Cahya Mata said the lower profit was mainly attributable by one-off gains in in preceding year’s corresponding period from the recognition of negative goodwill of RM62.47mil, reversal of impairment of RM37.69mil on OM Materials investment and loan, lower share of results of associates by RM28.28mil in PE2023 and the higher loss before tax recorded by the phosphates division as it moves to the commissioning phase.
Revenue, however, rose 8.4% to RM301.9mil from RM278.4mil previously mainly due to a contribution from oiltools division of RM50.56mil. Its earnings per share fell to 0.93 sen from 14.37 sen a year prior.
CMS’ net profit for the cumulative nine months ended Sept 30, was RM78.9mil against RM265.9mil for the same period a year ago.
Revenue for the period rose to RM868.1mil from RM702.2mil last year.
CMS said the lower pre-tax profit stemmed from the one-off gains from the recognition of negative goodwill of RM62.47mil arising from the acquisition of Oiltools group and reversal of impairment of RM37.69mil on OM Materials investment and loan in the preceding year’s corresponding period’s.
In addition, profit contributions from associates decreased by 66% to RM43.05 million from the preceding year’s corresponding period’s contribution of RM124.84mil.
The group no longer recognises profits from an associate which was disposed of in December 2022.

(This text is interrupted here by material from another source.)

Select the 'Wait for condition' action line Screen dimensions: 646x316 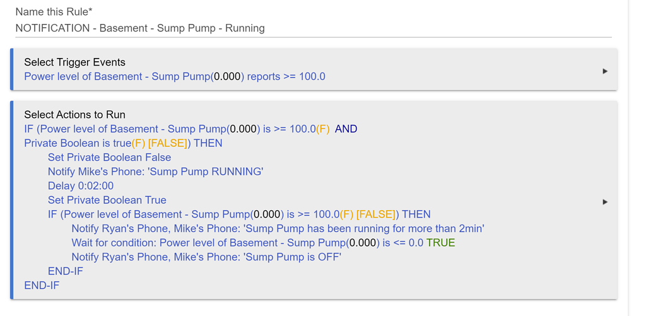[x=246, y=243]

CMS' cash position remains healthy at RM524.49mil and its net assets per share stands at RM2.99 per share as at Sept 30.
The group said its performance for the first nine months has been within expectations, with the exception of phosphates where operation was deferred.
“We expect the remainder of the year to be similar to the performances of previous quarters.
“The board of directors continue to hold a positive view of the Sarawak economy, which augurs well for the group as our businesses are well placed to benefit from the expected developments,” CMS said in the notes accompanying its financial results.